In many capillary exchange beds, blood flow is locally regulated by precapillary sphincter-like activity. In this study, we used intravascular tracers and scanning electron microscopy to investigate precapillary blood flow regulation in the mouse ear. Gelatin ink injections of the normal mouse ear demonstrated 6.8 +/- 2.3 axial vessels with a cutoff of detectable tracer in the early branches: 19 +/- 11 focal constrictions were observed along the 1st to 5th order branches of the axial vessels. A perfusion tracer consisting of biotinylated anti-endothelial lectins (Ricinus Communis Agglutin, Lycopersicon Esculentum and Griffonia Simplicifolia) was circulated for 30 min under physiological conditions. Subsequent enzyme histochemistry demonstrated no significant change in distal perfusion or in the number of focal constrictions (P > 0.05). Furthermore, the focal constrictions were unresponsive to vasodilators such as organic nitrates and prostaglandin E1. By contrast, the presence of oxazolone-induced inflammation resulted in significant and sustained vasodilatation for more than 96 h (P > 0.001). Scanning electron microscopy demonstrated discrete constricting bands morphologically distinct from known precapillary sphincters. These results suggest that these previously unappreciated inflammation-responsive precapillary constrictors regulate capillary recruitment in the mouse ear microcirculation.

Multi-image particle tracking velocimetry of the microcirculation using fluorescent nanoparticles.

Particle tracking velocimetry provides a Lagrangian description of flow properties in the microcirculation. To determine the utility of fluorescent nanoparticles to provide Lagrangian coordinates, we tracked these particles both in vitro and in vivo. The particles had a neutral charge and fluorescence intensity greater than 1,000 times the PKH26-labeled red blood cells. At image acquisition rates of 60 frames per second, particles were tracked at velocities up to 4,000 microm/s. Morphometric changes reflecting streaking artifact were significant at velocities of 4,000 microm/s (P < 0.05), but not at lower velocities (P > 0.05). Intravital microscopy monitoring after intravenous injection of the particles demonstrated a circulation half-life that was inversely related to particle size: 500 nm nanoparticles demonstrated a smaller change in plasma concentration than larger particles. Regardless of the size of the particles, more than 50% of the recovered fluorescence was located in the liver. These results suggest that fluorescent nanoparticles provide a convenient and practical Lagrangian description of flow velocity in the microcirculation.

Vessel painting of the microcirculation using fluorescent lipophilic tracers.

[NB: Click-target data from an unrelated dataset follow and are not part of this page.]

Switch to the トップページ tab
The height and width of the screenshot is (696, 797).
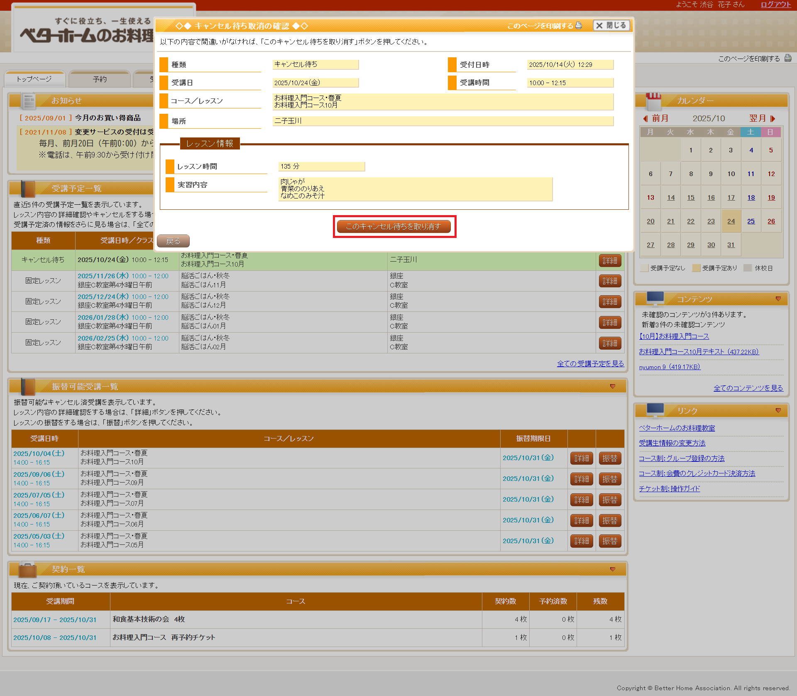(x=34, y=79)
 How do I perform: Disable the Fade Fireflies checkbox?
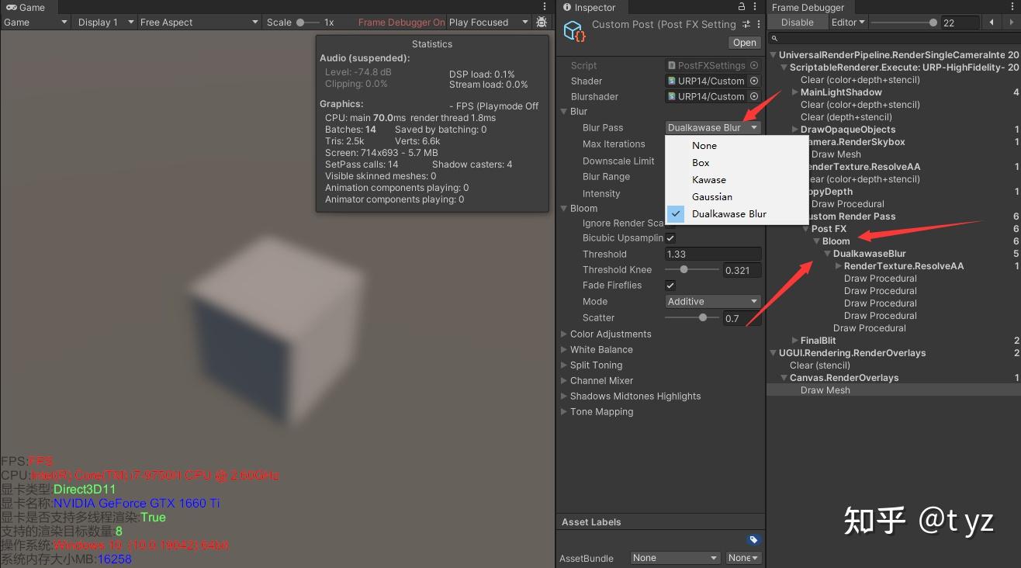670,286
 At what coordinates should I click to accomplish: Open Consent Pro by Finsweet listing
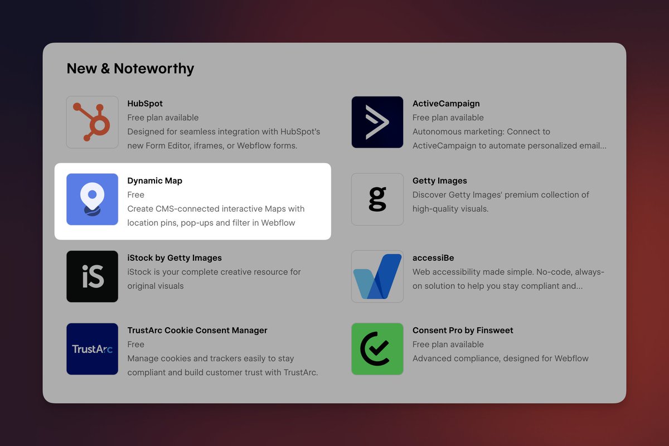(461, 330)
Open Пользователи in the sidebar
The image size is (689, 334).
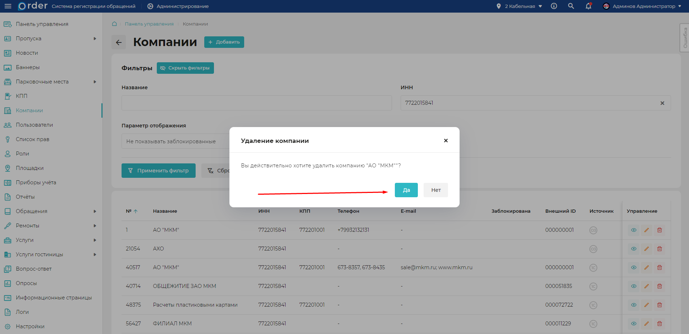point(34,125)
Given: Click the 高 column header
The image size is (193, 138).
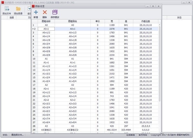Looking at the screenshot, I should click(x=126, y=21).
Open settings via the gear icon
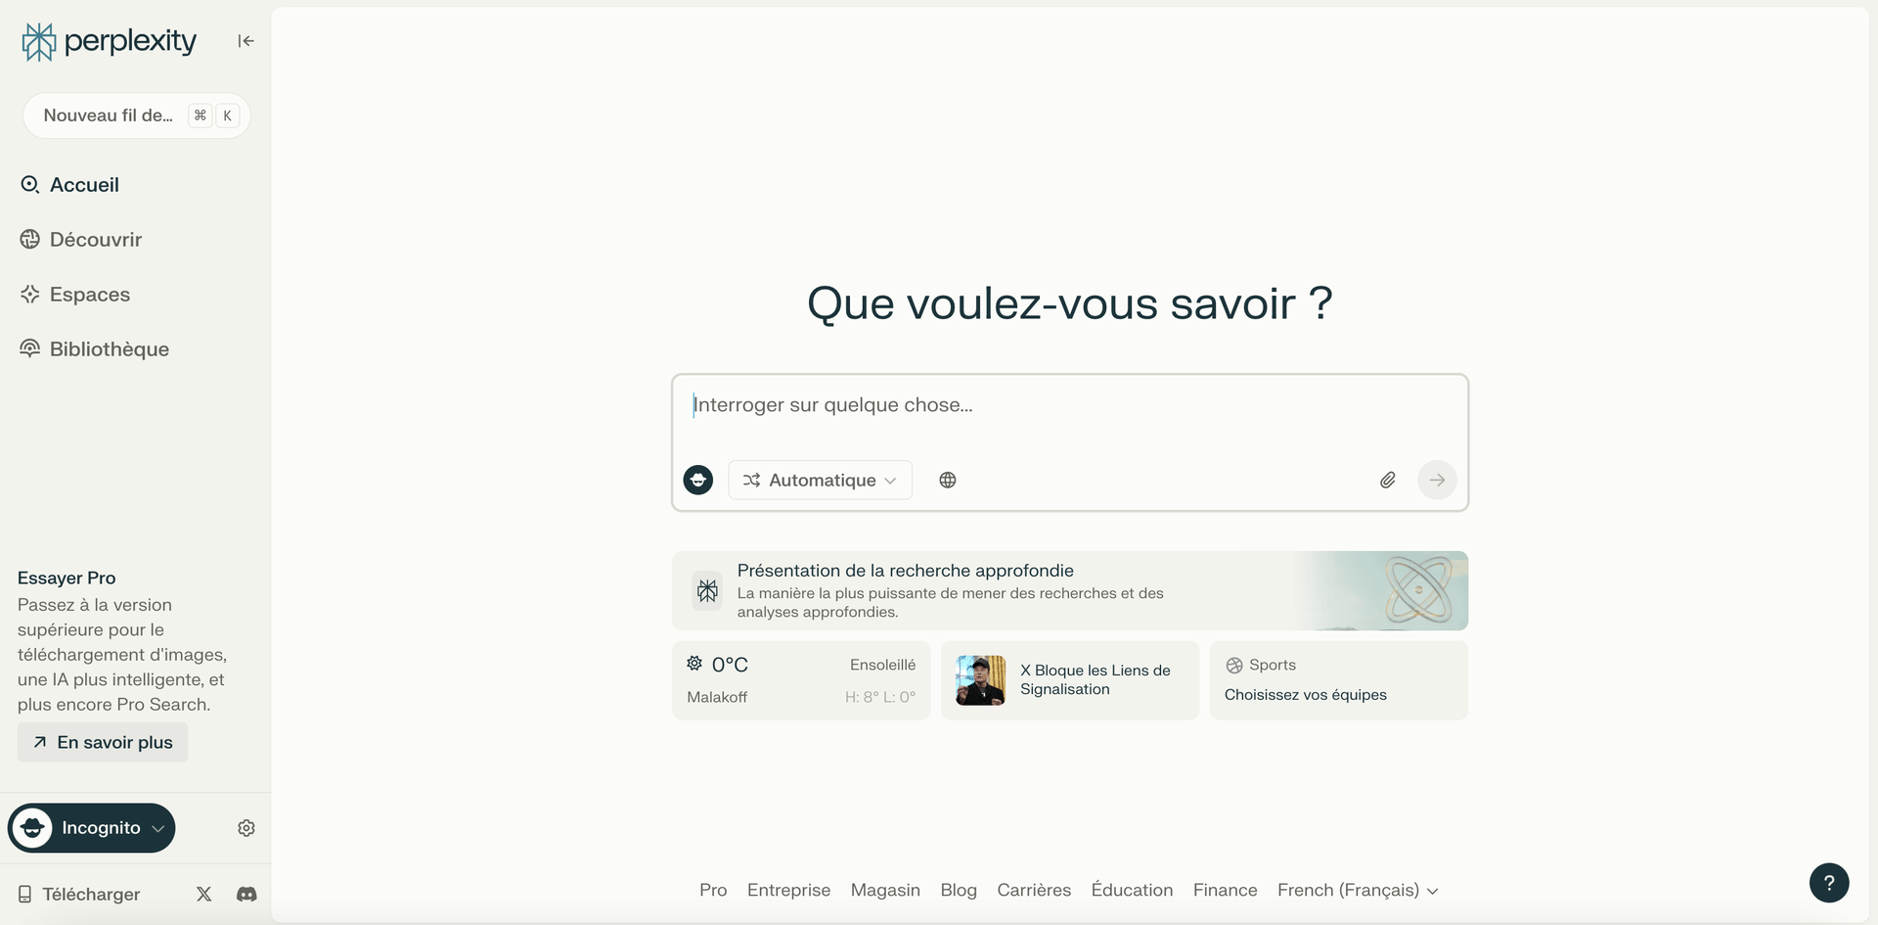Screen dimensions: 1878x925 coord(246,828)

Flexible approaches to defining microvessel morphometry are useful in the study of both acute and chronic structural changes of the microcirculation. In this report, we examined the utility of the intravascular infusion of lipophilic carbocyanine tracers in the structural assessment of the retina, skin, lung, and colon microcirculation. The microvessel labeling technique, here termed fluorescent vessel painting, involved the intravascular injection of sulfonated lipophilic carbocyanine tracers. The utility of vessel painting in morphometry was assessed using morphometric comparisons with corrosion casting and 2-dimensional and 3-dimensional scanning electron microscopy. The comparisons demonstrated that fluorescent vessel painting modestly overestimated the interbranch angles, interbranch distances, and vessel diameters of the 2D mucosal plexus of the colon. These differences were narrowed with the application of confocal microscopy. The advantages of fluorescence vessel painting included (1) the filling of all tissues including the relatively high resistance microvessels of the mouse skin, (2) the ability to use tissue counterstains such as DAPI, and (3) the prolonged stability of the lipophilic tracer after aldehyde fixation. These studies suggest the utility of fluorescent vessel painting as a complementary technique to corrosion casting in the morphometric study of the microcirculation.